"Could she have destroyed herself?"

"Just as likely as not; she was the sort of desperate person likely to do it, and she had no fear of death, or eternity, or anything that way. Well, he was frantic when he found she was lost forever, and would have given even every cent he was worth in the world for the least tidings of her, dead or alive, but it was all a waste of ammunition; and, maddened and despairing, he fled from the scene of disaster, sprang on board a steamship bound for Europe, and was off. But he couldn't stay away; he couldn't rest anywhere, so he came back, and plunged headlong into the giddy maelstrom of politics, and became the man of the people—the Demosthenes; the magnificent orator whose lips, to quote the Political Thunderbolt, 'have been touched with coals of living fire;' a pleasant simile, I should think. Poor Rich! they don't know the crucible of suffering from which this fiery, impassioned eloquence has sprung. Ambition will be to him for the rest of his mortal life, wife, and family, and home, for he is not the man to dream for a second of ever marrying again."
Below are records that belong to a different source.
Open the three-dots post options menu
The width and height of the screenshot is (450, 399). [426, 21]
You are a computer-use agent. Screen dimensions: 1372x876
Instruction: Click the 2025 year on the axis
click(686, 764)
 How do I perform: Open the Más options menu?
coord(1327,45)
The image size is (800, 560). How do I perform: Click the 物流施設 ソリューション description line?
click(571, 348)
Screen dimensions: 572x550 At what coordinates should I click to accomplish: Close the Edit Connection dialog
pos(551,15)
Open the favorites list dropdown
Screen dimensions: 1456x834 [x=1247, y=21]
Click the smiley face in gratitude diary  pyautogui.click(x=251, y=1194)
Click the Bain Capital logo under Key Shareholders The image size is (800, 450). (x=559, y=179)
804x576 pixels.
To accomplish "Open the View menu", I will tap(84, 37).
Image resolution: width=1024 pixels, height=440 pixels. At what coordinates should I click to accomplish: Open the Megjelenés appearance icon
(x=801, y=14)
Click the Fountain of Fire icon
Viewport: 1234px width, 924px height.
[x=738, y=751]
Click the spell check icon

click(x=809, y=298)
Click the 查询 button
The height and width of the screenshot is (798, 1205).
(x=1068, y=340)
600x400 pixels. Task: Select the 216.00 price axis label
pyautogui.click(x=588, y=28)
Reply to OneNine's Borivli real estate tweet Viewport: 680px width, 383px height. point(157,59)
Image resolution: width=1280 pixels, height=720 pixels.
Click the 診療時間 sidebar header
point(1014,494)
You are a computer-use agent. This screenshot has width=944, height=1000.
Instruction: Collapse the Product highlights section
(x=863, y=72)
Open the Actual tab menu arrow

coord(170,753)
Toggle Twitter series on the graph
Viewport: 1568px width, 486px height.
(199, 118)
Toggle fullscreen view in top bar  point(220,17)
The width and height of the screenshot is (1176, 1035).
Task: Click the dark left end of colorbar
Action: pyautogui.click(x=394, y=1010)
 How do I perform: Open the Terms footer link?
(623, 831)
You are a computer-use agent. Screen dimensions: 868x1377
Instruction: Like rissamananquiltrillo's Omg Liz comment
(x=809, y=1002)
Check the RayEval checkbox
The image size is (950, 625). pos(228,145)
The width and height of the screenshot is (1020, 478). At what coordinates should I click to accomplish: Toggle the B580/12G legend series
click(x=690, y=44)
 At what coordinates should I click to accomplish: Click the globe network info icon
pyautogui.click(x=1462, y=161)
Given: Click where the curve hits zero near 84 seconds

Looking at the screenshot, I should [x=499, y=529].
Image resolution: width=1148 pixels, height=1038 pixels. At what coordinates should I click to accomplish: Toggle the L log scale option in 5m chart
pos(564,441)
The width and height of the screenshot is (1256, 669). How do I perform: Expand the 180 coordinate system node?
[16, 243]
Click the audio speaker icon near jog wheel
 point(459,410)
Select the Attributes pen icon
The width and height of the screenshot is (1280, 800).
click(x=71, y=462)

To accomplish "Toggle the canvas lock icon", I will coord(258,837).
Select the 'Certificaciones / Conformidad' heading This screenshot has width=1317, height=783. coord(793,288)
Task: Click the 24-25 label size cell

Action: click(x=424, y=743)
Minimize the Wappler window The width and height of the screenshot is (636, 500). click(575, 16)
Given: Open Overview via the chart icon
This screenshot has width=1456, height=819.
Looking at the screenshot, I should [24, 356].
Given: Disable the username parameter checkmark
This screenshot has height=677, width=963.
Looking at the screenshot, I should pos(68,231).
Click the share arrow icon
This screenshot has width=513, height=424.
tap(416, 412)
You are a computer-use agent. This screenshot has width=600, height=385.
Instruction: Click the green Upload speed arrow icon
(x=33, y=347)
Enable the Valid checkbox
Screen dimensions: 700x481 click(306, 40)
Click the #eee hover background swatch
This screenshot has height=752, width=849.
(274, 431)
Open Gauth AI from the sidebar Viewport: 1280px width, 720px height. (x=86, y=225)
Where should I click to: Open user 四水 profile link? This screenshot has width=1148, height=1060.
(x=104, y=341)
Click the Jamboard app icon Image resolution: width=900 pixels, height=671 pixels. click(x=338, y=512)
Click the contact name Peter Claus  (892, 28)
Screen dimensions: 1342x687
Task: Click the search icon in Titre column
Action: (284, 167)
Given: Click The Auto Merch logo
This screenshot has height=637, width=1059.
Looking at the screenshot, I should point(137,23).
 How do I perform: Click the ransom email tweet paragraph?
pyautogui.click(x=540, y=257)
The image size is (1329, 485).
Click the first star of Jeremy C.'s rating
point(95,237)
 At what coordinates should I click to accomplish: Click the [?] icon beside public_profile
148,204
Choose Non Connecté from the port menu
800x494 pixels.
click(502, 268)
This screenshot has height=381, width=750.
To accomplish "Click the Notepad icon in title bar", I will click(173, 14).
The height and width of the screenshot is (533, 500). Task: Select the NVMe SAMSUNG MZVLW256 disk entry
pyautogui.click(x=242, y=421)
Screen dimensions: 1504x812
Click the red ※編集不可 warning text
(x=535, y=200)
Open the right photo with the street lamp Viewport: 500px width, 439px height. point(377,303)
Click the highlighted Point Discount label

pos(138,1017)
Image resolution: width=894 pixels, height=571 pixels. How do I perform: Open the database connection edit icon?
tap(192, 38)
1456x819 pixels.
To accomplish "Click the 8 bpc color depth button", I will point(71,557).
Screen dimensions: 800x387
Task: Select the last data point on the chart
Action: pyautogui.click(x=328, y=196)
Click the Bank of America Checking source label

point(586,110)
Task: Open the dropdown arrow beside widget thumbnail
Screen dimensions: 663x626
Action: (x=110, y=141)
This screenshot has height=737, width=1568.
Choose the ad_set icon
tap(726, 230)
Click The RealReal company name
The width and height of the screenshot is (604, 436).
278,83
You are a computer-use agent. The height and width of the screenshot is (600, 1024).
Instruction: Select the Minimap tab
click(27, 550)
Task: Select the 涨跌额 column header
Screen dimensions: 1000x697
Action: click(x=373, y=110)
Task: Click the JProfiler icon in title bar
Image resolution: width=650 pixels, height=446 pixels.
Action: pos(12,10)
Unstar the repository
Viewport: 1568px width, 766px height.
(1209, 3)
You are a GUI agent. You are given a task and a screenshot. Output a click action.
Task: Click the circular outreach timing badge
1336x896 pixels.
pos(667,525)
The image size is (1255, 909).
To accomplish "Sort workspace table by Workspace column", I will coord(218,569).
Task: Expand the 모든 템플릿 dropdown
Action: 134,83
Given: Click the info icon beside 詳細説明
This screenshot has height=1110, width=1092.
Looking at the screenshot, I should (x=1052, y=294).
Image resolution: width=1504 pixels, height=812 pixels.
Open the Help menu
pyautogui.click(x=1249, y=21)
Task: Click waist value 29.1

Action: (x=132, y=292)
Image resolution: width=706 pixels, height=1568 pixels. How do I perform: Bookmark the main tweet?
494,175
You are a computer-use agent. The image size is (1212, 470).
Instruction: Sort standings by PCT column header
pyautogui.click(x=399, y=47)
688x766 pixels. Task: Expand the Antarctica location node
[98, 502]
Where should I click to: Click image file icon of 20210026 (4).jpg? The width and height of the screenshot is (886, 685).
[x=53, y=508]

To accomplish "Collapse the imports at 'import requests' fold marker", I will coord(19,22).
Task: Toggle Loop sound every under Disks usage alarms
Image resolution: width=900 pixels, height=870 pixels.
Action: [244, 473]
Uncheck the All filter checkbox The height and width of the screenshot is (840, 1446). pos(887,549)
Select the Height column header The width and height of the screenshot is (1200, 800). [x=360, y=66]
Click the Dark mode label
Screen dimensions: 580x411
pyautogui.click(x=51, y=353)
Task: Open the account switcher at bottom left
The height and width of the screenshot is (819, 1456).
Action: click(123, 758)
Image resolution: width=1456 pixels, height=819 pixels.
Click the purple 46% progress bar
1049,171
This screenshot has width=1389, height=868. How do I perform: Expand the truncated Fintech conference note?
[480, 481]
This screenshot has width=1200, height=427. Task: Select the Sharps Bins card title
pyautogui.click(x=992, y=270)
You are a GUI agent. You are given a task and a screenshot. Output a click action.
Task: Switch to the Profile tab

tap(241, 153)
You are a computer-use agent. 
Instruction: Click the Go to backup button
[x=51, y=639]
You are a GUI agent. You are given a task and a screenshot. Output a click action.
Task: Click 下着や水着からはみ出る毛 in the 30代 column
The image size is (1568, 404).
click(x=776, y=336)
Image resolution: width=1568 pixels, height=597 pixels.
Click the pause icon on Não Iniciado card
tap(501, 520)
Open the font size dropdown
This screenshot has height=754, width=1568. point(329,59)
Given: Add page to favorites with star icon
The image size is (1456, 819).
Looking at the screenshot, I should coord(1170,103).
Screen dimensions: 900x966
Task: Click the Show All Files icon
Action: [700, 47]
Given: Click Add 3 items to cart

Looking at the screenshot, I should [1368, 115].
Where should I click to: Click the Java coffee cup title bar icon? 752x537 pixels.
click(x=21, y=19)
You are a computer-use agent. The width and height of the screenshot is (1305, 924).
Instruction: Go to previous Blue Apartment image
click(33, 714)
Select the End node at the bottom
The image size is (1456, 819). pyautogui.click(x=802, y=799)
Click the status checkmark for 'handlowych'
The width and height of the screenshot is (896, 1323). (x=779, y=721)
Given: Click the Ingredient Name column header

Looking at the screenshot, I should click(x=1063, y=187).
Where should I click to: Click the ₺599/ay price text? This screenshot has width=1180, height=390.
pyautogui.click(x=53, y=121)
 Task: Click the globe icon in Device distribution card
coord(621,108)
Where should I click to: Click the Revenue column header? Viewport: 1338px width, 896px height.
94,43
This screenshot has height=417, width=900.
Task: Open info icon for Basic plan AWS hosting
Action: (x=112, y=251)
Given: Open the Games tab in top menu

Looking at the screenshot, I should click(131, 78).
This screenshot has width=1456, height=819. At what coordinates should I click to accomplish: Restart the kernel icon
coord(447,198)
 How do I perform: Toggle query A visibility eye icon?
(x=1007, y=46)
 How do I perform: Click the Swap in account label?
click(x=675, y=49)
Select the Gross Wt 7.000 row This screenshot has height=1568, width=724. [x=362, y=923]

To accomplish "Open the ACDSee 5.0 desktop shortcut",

"A sad story! And yet he can smile, and jest, and talk gayly, as I heard him half an hour ago, when he was the very life and soul of the company."

"He must—it is expected of him; a man of the people must please the people; and besides, he does it to drown thought; he tries to forget for a time the gnawing remorse that, if indulged, would drive him mad. He lives two lives—the inward and outward—and both as essentially different as day from night. He believes himself the murderer of his wife; in fact, an old lady who brought her up—for the girl was an orphan—told him so, and would not look at him or let him in her house. His mother, touched with remorse, confessed what she had done, and thus he learned all his wife had so silently suffered. It was enough to drive a more sober man insane, and that's the truth. Ah! there was more than one sad heart after her when she went. Poor little Emily Murray! the nicest, and best, and prettiest girl from here to sundown, was nearly broken-hearted. I offered her my own hand and fortune, though I didn't happen to have such an article about me, and she gave me my dismissal on the spot. Heigho! Burnfield's done for poor old Rich and me."

"What! Burnfield, did you say?" exclaimed Randall, with a start.

"Yes, Burnfield. You have no objections to it, I hope?"

"You—did you know—did you ever happen to hear of a widow and a little girl by the name of Darrell there?" said Mr. Randall, in an agitated voice.

"Well, I should think I did—rather!" said Curtis emphatically. "The widow died one night, and the little girl was brought up by one Miss Jerusha Skamp of severe memory, and it's of her I have been talking for the last half-hour, if you mean Georgia Darrell."

"What!" exclaimed Randall, wildly, as he sprang to his feet. "Do you mean to tell me that Georgia Darrell grew up in Burnfield, and was the wretched wife of Richmond Wildair?"

"Indeed I do," replied Curtis, with increasing emphasis. "Why, what the dickens is the matter with you? What does all this mean?"